Naturalmente l'eccezionale fortuna del Cortegiano non fu isolata: buoni comprimari possono considerarsi Il Principe di Machiavelli, l' Orlando Furioso dell'Ariosto, la Storia d'Italia del Guicciardini, ma è certamente una selezione manchevole di nomi e titoli. La reputazione del segretario fiorentino fu assai controversa: il Gentillett nel Contre-Machiavel (1576) riassume precocemente tutti i motivi di ostilità verso di lui. Era considerato un ateo, una sorta di anti-dio, un Satana, un angelo delle tenebre sia dal cardinale Pole che dall'umanista Roger Asham. «Machiavelli – scrisse Mario Praz in un insuperato saggetto – fu la spavalda e candidamente dichiarata testa d'assalto di tutta una corrente umanistica che batteva in breccia quell'annoso e venerando edificio. Machiavelli ignorava Dio nel gioco politico, peggio, degradava la religione a strumento di governo, e poneva al centro delle sue considerazioni la natura dell'uomo. Dall'aula dello Stato toglieva il crocefisso e collocava in sua vece la figura vitruvrana dell'uomo a braccia e gambe distese inscritto in un quadrato e in un circolo». Ma l'identificazione del machiavellismo con l'ateismo e la pratica dell'assassinio come strumento di lotta politica ebbe anche i suoi autorevoli contradditori: primo fra questi Francis Bacon il quale in Advancement of Learning scrisse. «Noi dobbiamo esser grati a Machiavelli e agli scrittori come lui, che scrivono ciò che gli uomini fanno e non ciò che dovrebbero fare». Il filosofo ebbe i suoi seguaci che ne lessero con partecipazione, rispetto ed intelligenza le opere come essenziali alla formazione di uno stato moderno in cui la politica diviene un'area autonoma rispetto all'etica. Questi testi di valore letterario o storico-politico – il machiavellismo inaugurò un assai fecondo filone storiografico in Inghilterra – ebbero largo seguito nell'opera di Henry Wright (1616) e di molti altri autori nel corso del Seicento.

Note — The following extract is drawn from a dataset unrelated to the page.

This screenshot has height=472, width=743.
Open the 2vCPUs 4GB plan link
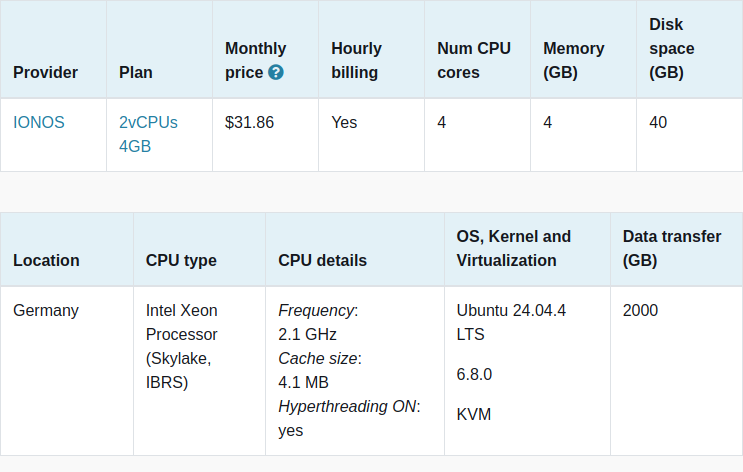(148, 134)
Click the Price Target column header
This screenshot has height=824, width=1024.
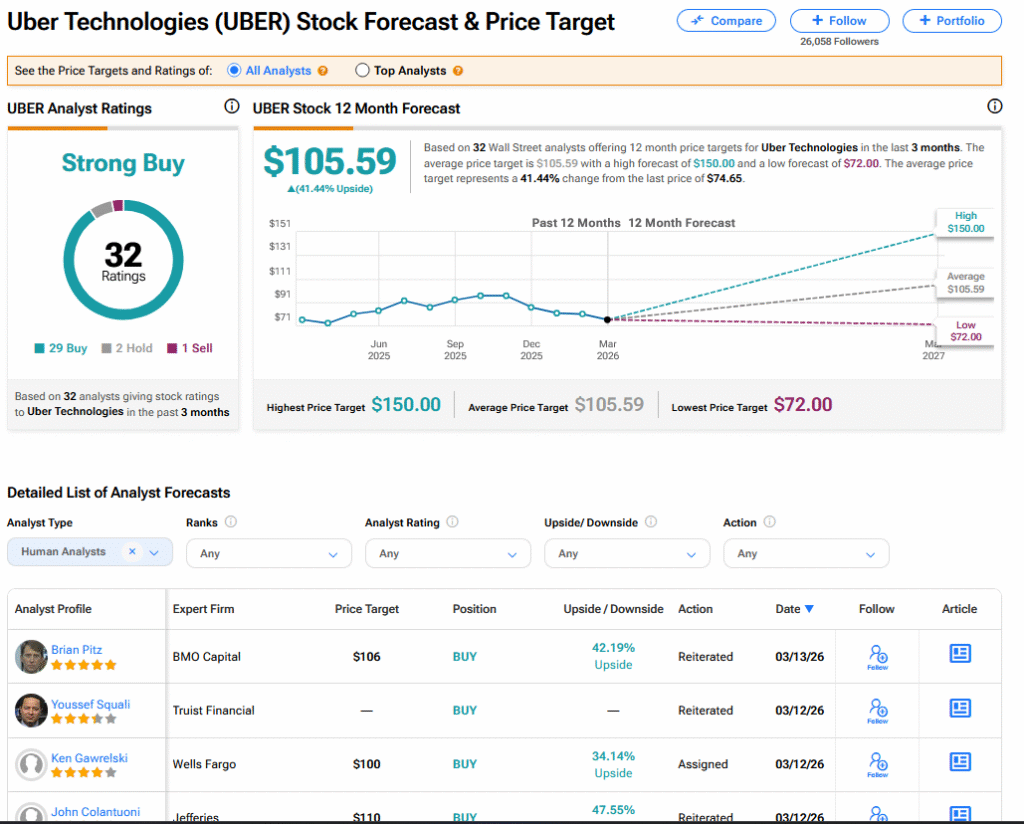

In un ambito disciplinare completamente diverso il trattato di architettura di Sebastiano Serlio, che ebbe la straordinaria occasione di divenire architetto del re di Francia. Tuttavia soltanto negli ultimi decenni la figura di questo geniale promotore dell'architettura manierista è uscita dall'ombra: da Anthony Blunt a André Chastel, i maggiori storici dell'arte in Francia hanno messo a fuoco la rilevanza del suo apporto all'architettura di questo Paese che s'avvalse largamente dell'opera di artisti italiani come Leonardo, Rosso Fiorentino, Primaticcio e lo stesso Vignola entrambi bolognesi, questi ultimi, come il nostro.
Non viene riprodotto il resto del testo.